- [WHAT TO DO]: Convert every row below into a two-column Markdown table, with No. holding a running number and Entry holding the row's text. Leave out blank lines.
[Begin GIVEN INFORMATION]
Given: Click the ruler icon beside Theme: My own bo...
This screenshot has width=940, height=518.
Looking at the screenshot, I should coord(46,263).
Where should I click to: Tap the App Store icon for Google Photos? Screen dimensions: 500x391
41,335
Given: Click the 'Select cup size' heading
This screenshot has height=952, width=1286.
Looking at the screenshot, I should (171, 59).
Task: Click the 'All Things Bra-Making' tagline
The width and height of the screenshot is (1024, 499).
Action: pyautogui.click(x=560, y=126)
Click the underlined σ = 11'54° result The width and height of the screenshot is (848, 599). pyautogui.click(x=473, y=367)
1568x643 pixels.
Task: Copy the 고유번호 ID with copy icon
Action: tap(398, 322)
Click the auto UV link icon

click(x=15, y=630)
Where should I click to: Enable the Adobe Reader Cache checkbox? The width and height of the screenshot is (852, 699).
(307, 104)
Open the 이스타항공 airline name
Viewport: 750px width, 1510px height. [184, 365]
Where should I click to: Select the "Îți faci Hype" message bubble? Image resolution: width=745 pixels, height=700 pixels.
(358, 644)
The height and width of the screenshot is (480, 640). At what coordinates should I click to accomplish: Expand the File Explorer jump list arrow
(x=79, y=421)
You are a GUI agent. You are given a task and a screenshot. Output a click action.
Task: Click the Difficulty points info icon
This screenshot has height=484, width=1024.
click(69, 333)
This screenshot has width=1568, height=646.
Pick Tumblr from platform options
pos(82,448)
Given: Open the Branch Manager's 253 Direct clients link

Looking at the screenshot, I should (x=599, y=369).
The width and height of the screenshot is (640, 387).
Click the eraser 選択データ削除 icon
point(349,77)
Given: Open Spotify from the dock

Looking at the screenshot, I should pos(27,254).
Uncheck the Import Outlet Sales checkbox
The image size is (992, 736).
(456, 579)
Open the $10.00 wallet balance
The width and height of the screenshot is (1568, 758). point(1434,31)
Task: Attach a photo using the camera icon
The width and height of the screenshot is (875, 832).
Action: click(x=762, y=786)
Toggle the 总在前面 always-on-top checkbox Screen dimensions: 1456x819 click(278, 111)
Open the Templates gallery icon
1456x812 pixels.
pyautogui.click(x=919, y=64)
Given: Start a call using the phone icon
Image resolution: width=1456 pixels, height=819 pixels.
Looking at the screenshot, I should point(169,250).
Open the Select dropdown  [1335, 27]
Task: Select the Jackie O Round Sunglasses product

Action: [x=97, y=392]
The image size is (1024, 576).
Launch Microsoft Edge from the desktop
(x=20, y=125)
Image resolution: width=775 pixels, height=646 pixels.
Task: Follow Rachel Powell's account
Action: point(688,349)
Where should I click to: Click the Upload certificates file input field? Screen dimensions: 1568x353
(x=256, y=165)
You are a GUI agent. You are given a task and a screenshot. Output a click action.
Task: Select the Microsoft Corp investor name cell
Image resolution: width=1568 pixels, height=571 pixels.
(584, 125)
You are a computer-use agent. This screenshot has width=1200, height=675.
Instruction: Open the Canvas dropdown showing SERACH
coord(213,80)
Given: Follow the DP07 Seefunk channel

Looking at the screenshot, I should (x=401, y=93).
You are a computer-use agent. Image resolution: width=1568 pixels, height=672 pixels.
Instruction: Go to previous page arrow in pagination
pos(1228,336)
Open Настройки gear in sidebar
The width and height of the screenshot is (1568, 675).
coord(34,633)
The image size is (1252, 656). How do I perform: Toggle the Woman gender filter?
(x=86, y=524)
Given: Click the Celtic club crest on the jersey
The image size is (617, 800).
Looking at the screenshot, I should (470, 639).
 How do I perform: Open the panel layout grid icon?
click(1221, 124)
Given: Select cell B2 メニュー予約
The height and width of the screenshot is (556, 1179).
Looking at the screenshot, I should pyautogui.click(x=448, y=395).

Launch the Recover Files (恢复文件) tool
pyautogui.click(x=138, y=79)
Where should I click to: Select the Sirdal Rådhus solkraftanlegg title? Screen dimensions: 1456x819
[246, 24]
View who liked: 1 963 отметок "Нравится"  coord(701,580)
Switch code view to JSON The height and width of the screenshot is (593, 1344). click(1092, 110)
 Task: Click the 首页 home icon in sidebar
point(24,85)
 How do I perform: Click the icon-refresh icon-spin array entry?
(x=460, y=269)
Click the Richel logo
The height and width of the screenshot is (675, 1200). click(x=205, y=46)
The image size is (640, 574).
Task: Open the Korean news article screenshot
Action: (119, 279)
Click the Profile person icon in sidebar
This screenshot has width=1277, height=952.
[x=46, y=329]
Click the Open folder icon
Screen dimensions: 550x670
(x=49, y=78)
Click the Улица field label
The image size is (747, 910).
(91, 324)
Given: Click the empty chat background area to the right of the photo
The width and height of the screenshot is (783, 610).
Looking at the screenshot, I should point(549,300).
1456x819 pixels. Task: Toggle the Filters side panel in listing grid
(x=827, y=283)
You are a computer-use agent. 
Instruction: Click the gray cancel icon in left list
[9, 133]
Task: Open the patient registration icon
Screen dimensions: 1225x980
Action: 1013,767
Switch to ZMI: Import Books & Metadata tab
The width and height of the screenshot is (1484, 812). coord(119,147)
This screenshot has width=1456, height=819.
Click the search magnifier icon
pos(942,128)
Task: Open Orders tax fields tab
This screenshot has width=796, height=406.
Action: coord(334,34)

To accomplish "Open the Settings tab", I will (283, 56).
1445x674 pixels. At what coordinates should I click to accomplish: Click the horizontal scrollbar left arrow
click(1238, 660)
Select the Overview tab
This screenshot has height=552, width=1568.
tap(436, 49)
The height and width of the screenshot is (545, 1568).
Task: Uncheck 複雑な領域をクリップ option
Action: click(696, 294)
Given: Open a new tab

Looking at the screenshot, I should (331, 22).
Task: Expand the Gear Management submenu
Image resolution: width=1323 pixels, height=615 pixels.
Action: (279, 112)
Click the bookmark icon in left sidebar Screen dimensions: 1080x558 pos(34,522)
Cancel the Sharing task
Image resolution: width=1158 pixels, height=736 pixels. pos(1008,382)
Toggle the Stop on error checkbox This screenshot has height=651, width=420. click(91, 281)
[End GIVEN INFORMATION]
- [REPLY]:
| No. | Entry |
|---|---|
| 1 | Given: Click the ruler icon beside Theme: My own bo... |
| 2 | This screenshot has width=940, height=518. |
| 3 | Looking at the screenshot, I should coord(46,263). |
| 4 | Where should I click to: Tap the App Store icon for Google Photos? Screen dimensions: 500x391 |
| 5 | 41,335 |
| 6 | Given: Click the 'Select cup size' heading |
| 7 | This screenshot has height=952, width=1286. |
| 8 | Looking at the screenshot, I should (171, 59). |
| 9 | Task: Click the 'All Things Bra-Making' tagline |
| 10 | The width and height of the screenshot is (1024, 499). |
| 11 | Action: pyautogui.click(x=560, y=126) |
| 12 | Click the underlined σ = 11'54° result The width and height of the screenshot is (848, 599). pyautogui.click(x=473, y=367) |
| 13 | 1568x643 pixels. |
| 14 | Task: Copy the 고유번호 ID with copy icon |
| 15 | Action: tap(398, 322) |
| 16 | Click the auto UV link icon |
| 17 | click(x=15, y=630) |
| 18 | Where should I click to: Enable the Adobe Reader Cache checkbox? The width and height of the screenshot is (852, 699). |
| 19 | (307, 104) |
| 20 | Open the 이스타항공 airline name |
| 21 | Viewport: 750px width, 1510px height. [184, 365] |
| 22 | Where should I click to: Select the "Îți faci Hype" message bubble? Image resolution: width=745 pixels, height=700 pixels. |
| 23 | (358, 644) |
| 24 | The height and width of the screenshot is (480, 640). At what coordinates should I click to accomplish: Expand the File Explorer jump list arrow |
| 25 | (x=79, y=421) |
| 26 | You are a GUI agent. You are given a task and a screenshot. Output a click action. |
| 27 | Task: Click the Difficulty points info icon |
| 28 | This screenshot has height=484, width=1024. |
| 29 | click(69, 333) |
| 30 | This screenshot has width=1568, height=646. |
| 31 | Pick Tumblr from platform options |
| 32 | pos(82,448) |
| 33 | Given: Open the Branch Manager's 253 Direct clients link |
| 34 | Looking at the screenshot, I should (x=599, y=369). |
| 35 | The width and height of the screenshot is (640, 387). |
| 36 | Click the eraser 選択データ削除 icon |
| 37 | point(349,77) |
| 38 | Given: Open Spotify from the dock |
| 39 | Looking at the screenshot, I should pos(27,254). |
| 40 | Uncheck the Import Outlet Sales checkbox |
| 41 | The image size is (992, 736). |
| 42 | (456, 579) |
| 43 | Open the $10.00 wallet balance |
| 44 | The width and height of the screenshot is (1568, 758). point(1434,31) |
| 45 | Task: Attach a photo using the camera icon |
| 46 | The width and height of the screenshot is (875, 832). |
| 47 | Action: click(x=762, y=786) |
| 48 | Toggle the 总在前面 always-on-top checkbox Screen dimensions: 1456x819 click(278, 111) |
| 49 | Open the Templates gallery icon |
| 50 | 1456x812 pixels. |
| 51 | pyautogui.click(x=919, y=64) |
| 52 | Given: Start a call using the phone icon |
| 53 | Image resolution: width=1456 pixels, height=819 pixels. |
| 54 | Looking at the screenshot, I should point(169,250). |
| 55 | Open the Select dropdown  [1335, 27] |
| 56 | Task: Select the Jackie O Round Sunglasses product |
| 57 | Action: [x=97, y=392] |
| 58 | The image size is (1024, 576). |
| 59 | Launch Microsoft Edge from the desktop |
| 60 | (x=20, y=125) |
| 61 | Image resolution: width=775 pixels, height=646 pixels. |
| 62 | Task: Follow Rachel Powell's account |
| 63 | Action: point(688,349) |
| 64 | Where should I click to: Click the Upload certificates file input field? Screen dimensions: 1568x353 |
| 65 | (x=256, y=165) |
| 66 | You are a GUI agent. You are given a task and a screenshot. Output a click action. |
| 67 | Task: Select the Microsoft Corp investor name cell |
| 68 | Image resolution: width=1568 pixels, height=571 pixels. |
| 69 | (584, 125) |
| 70 | You are a computer-use agent. This screenshot has width=1200, height=675. |
| 71 | Instruction: Open the Canvas dropdown showing SERACH |
| 72 | coord(213,80) |
| 73 | Given: Follow the DP07 Seefunk channel |
| 74 | Looking at the screenshot, I should (x=401, y=93). |
| 75 | You are a computer-use agent. Image resolution: width=1568 pixels, height=672 pixels. |
| 76 | Instruction: Go to previous page arrow in pagination |
| 77 | pos(1228,336) |
| 78 | Open Настройки gear in sidebar |
| 79 | The width and height of the screenshot is (1568, 675). |
| 80 | coord(34,633) |
| 81 | The image size is (1252, 656). How do I perform: Toggle the Woman gender filter? |
| 82 | (x=86, y=524) |
| 83 | Given: Click the Celtic club crest on the jersey |
| 84 | The image size is (617, 800). |
| 85 | Looking at the screenshot, I should (470, 639). |
| 86 |  How do I perform: Open the panel layout grid icon? |
| 87 | click(1221, 124) |
| 88 | Given: Select cell B2 メニュー予約 |
| 89 | The height and width of the screenshot is (556, 1179). |
| 90 | Looking at the screenshot, I should pyautogui.click(x=448, y=395). |
| 91 | Launch the Recover Files (恢复文件) tool |
| 92 | pyautogui.click(x=138, y=79) |
| 93 | Where should I click to: Select the Sirdal Rådhus solkraftanlegg title? Screen dimensions: 1456x819 |
| 94 | [246, 24] |
| 95 | View who liked: 1 963 отметок "Нравится"  coord(701,580) |
| 96 | Switch code view to JSON The height and width of the screenshot is (593, 1344). click(1092, 110) |
| 97 |  Task: Click the 首页 home icon in sidebar |
| 98 | point(24,85) |
| 99 |  How do I perform: Click the icon-refresh icon-spin array entry? |
| 100 | (x=460, y=269) |
| 101 | Click the Richel logo |
| 102 | The height and width of the screenshot is (675, 1200). click(x=205, y=46) |
| 103 | The image size is (640, 574). |
| 104 | Task: Open the Korean news article screenshot |
| 105 | Action: (119, 279) |
| 106 | Click the Profile person icon in sidebar |
| 107 | This screenshot has width=1277, height=952. |
| 108 | [x=46, y=329] |
| 109 | Click the Open folder icon |
| 110 | Screen dimensions: 550x670 |
| 111 | (x=49, y=78) |
| 112 | Click the Улица field label |
| 113 | The image size is (747, 910). |
| 114 | (91, 324) |
| 115 | Given: Click the empty chat background area to the right of the photo |
| 116 | The width and height of the screenshot is (783, 610). |
| 117 | Looking at the screenshot, I should point(549,300). |
| 118 | 1456x819 pixels. Task: Toggle the Filters side panel in listing grid |
| 119 | (x=827, y=283) |
| 120 | You are a computer-use agent.  |
| 121 | Instruction: Click the gray cancel icon in left list |
| 122 | [9, 133] |
| 123 | Task: Open the patient registration icon |
| 124 | Screen dimensions: 1225x980 |
| 125 | Action: 1013,767 |
| 126 | Switch to ZMI: Import Books & Metadata tab |
| 127 | The width and height of the screenshot is (1484, 812). coord(119,147) |
| 128 | This screenshot has width=1456, height=819. |
| 129 | Click the search magnifier icon |
| 130 | pos(942,128) |
| 131 | Task: Open Orders tax fields tab |
| 132 | This screenshot has width=796, height=406. |
| 133 | Action: coord(334,34) |
| 134 | To accomplish "Open the Settings tab", I will (283, 56). |
| 135 | 1445x674 pixels. At what coordinates should I click to accomplish: Click the horizontal scrollbar left arrow |
| 136 | click(1238, 660) |
| 137 | Select the Overview tab |
| 138 | This screenshot has height=552, width=1568. |
| 139 | tap(436, 49) |
| 140 | The height and width of the screenshot is (545, 1568). |
| 141 | Task: Uncheck 複雑な領域をクリップ option |
| 142 | Action: click(696, 294) |
| 143 | Given: Open a new tab |
| 144 | Looking at the screenshot, I should (331, 22). |
| 145 | Task: Expand the Gear Management submenu |
| 146 | Image resolution: width=1323 pixels, height=615 pixels. |
| 147 | Action: (279, 112) |
| 148 | Click the bookmark icon in left sidebar Screen dimensions: 1080x558 pos(34,522) |
| 149 | Cancel the Sharing task |
| 150 | Image resolution: width=1158 pixels, height=736 pixels. pos(1008,382) |
| 151 | Toggle the Stop on error checkbox This screenshot has height=651, width=420. click(91, 281) |